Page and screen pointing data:
-----
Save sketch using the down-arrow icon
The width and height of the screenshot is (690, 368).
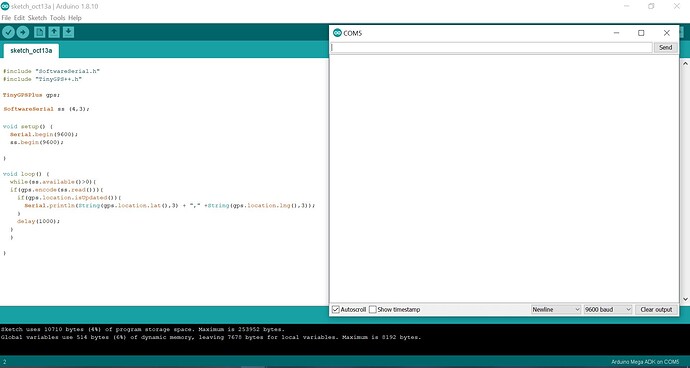pos(68,32)
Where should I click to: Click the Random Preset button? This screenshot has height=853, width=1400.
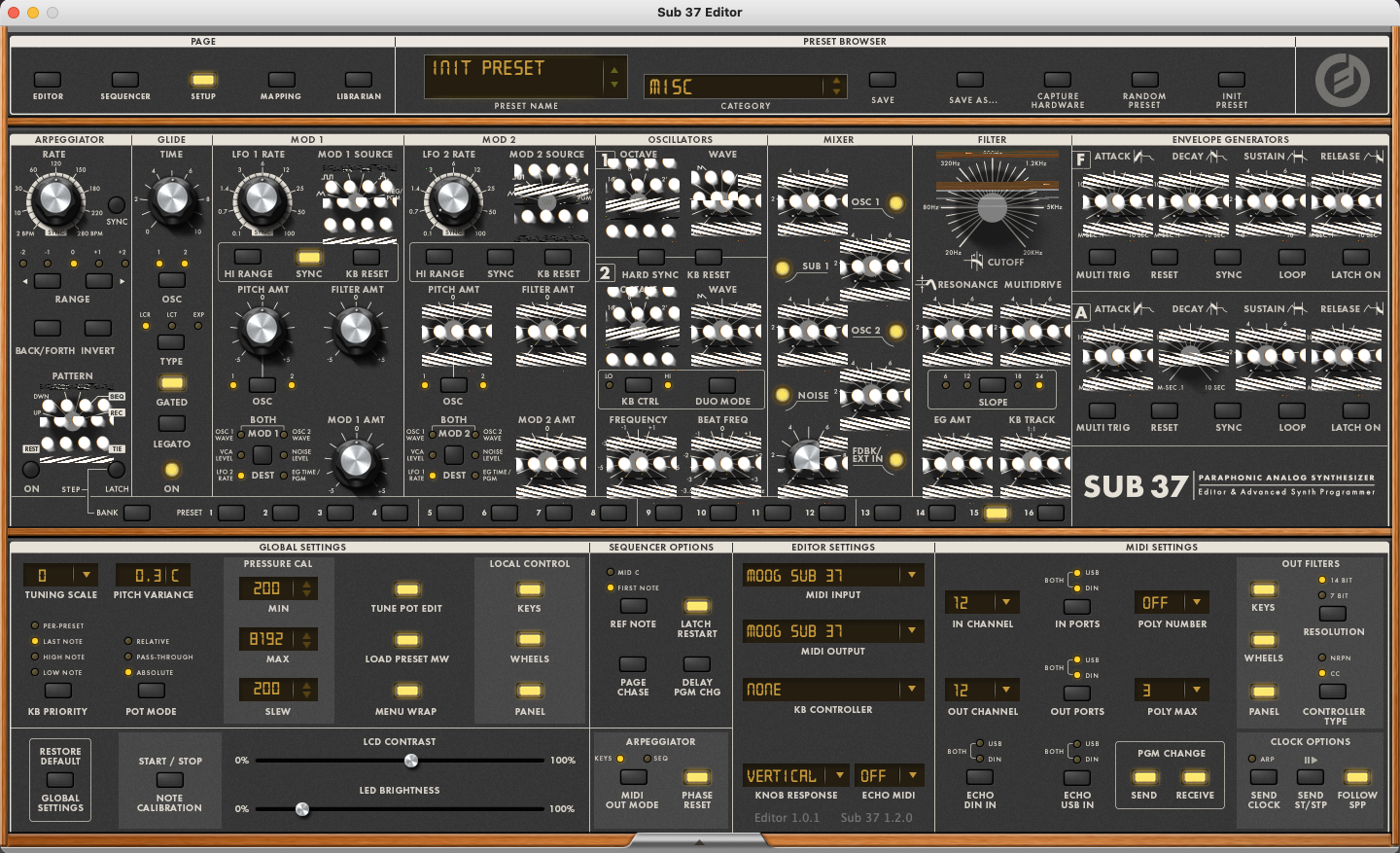[x=1144, y=80]
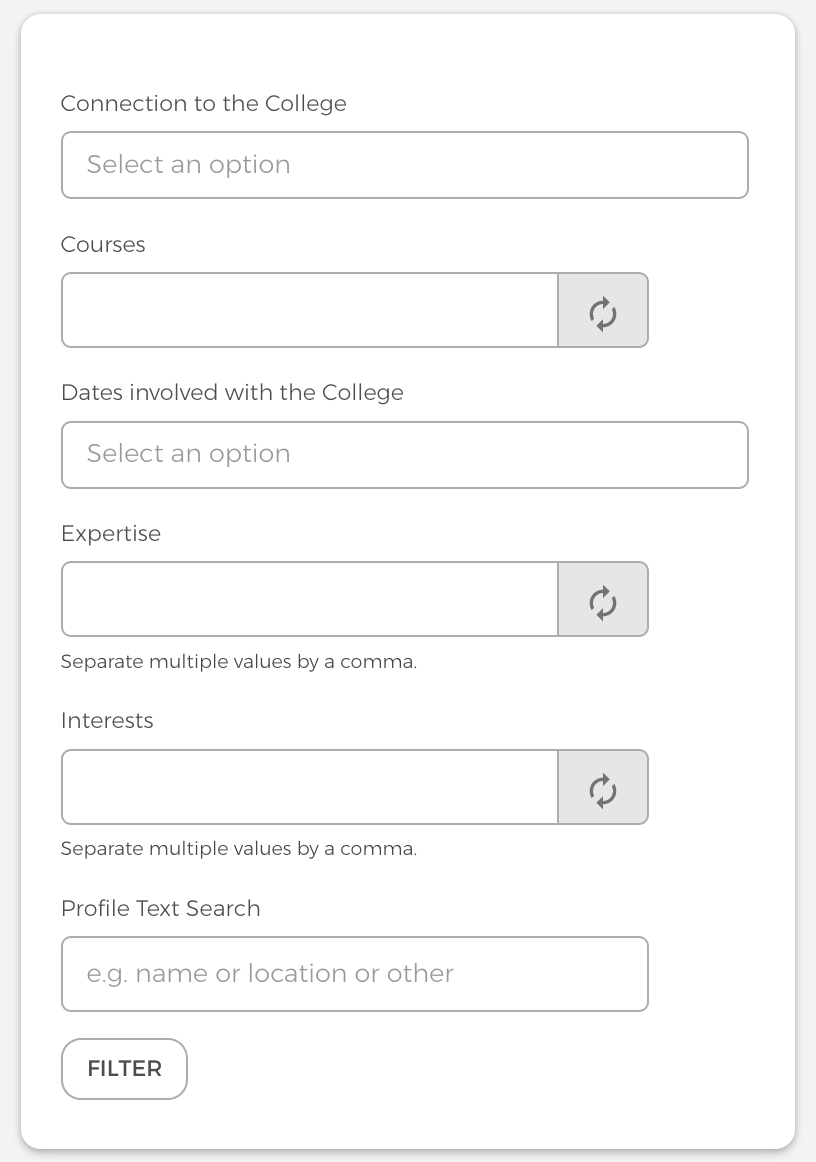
-----
Directions for this task: Copy out every line of the rows above word for word, leaving out the pictures.

Correct response:
Save sketch using the down-arrow icon
The width and height of the screenshot is (690, 368).
pos(68,32)
Where should I click to: Click the Random Preset button? This screenshot has height=853, width=1400.
[x=1144, y=80]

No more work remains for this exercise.